EXERCISE BRIEF. In the pony forum thread, how tall was the mare that Sheryl first learned to ride on?

SUPPLIED PASSAGE.
******

Wish I could send you one!!!


----------



## Lewella (Sep 24, 2006)

Rabbit, that's inappropriate. Pony behaviour is pony behaviour the world over - they are simply more intelligent than your average big horse. Intelligence leads to testing limits and that is all this pony is doing. It has nothing to do with what side of the pond she was raised on.

It's also inappropriate to imply that American Shetlands are not gentle, responsive, loyal ponies. You really need to withhold this type of judgement when you have no experience with American Shetlands.

This forum is a place for all pony breeds and flaming any breed from any part of the world is not acceptable.


----------



## rabbitsfizz (Sep 26, 2006)

Lewella I am sorry- I was not in any way shape or form flaming any breed nor suggesting anything that you implied.

I have reread the post and I do not understand your problem with it- I really do not.

My intention was to be helpful, not destructive.

For the record I think American Shetlands are amazing and have said so on many, many occasions.

If I were still doing lead rein I would buy one in an instant and it would wow the socks off the pony world here.

It has alwasy been American that have denigrated the Shetland temperament, I have NEVER done so and have not done so in this post, either.

All I said was the pony did not look Welsh, she looked like a Shetland cross- how is that denigrating Shetlands??

Sorry, I do not get it.


----------



## Sheryl (Sep 27, 2006)

You mention you are new to riding, but have had minis. Well, I have had riding horses, and it is somewhat common for them the "get someone's number" especially new riders. I don't think this is unique to Shetlands. My opinion is that Shetlands (and other small ponies) are often poorly trained because they are so small.... I say that based on my experience with Shetlands as a kid. My dad collected 'em so I have ridden at least 1/2 dozen of them. We actually learned to ride on a very gentle, older but HUGE 16 H mare... before graduating to the more spirited and less trained ponies.

In general, it is very helpful to learn to ride on a well trained horse with fewer issues. Since you already have this one the solution is to get lessons for both daughter and pony. This could be difficult to solve though because it may take your daughter a bit of time to learn how to control this pony. I am not sure what I would do in your situation - if that pony bolts or bucks her off, she may not find riding to be fun anymore since she doesn't have alot of experience already.

******

DATASET EXTRACT.
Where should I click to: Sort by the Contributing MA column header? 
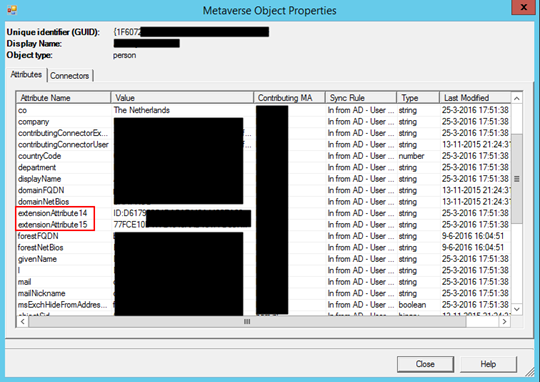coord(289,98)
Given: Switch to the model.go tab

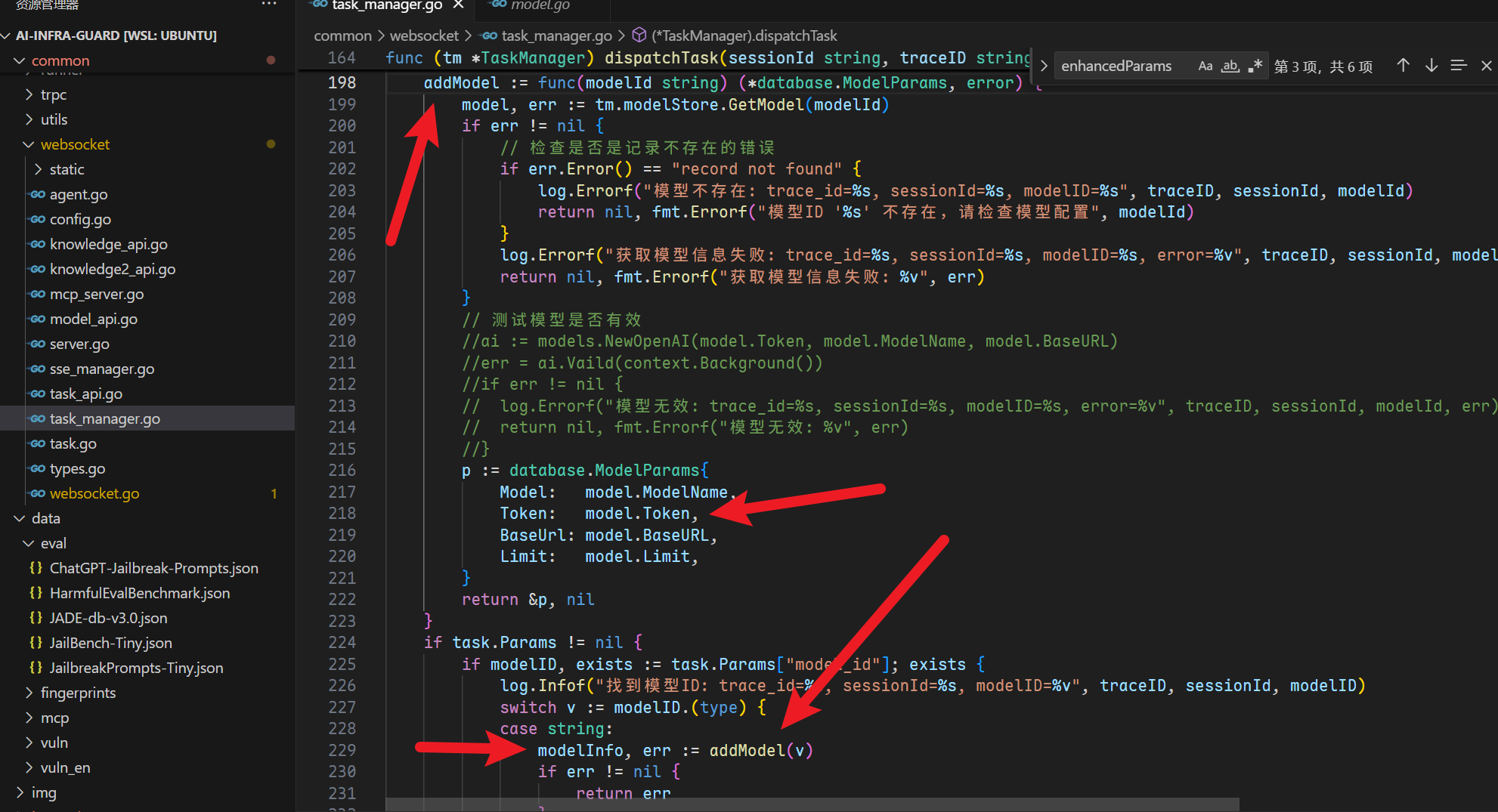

******

EXERCISE RESULT. 16 hands.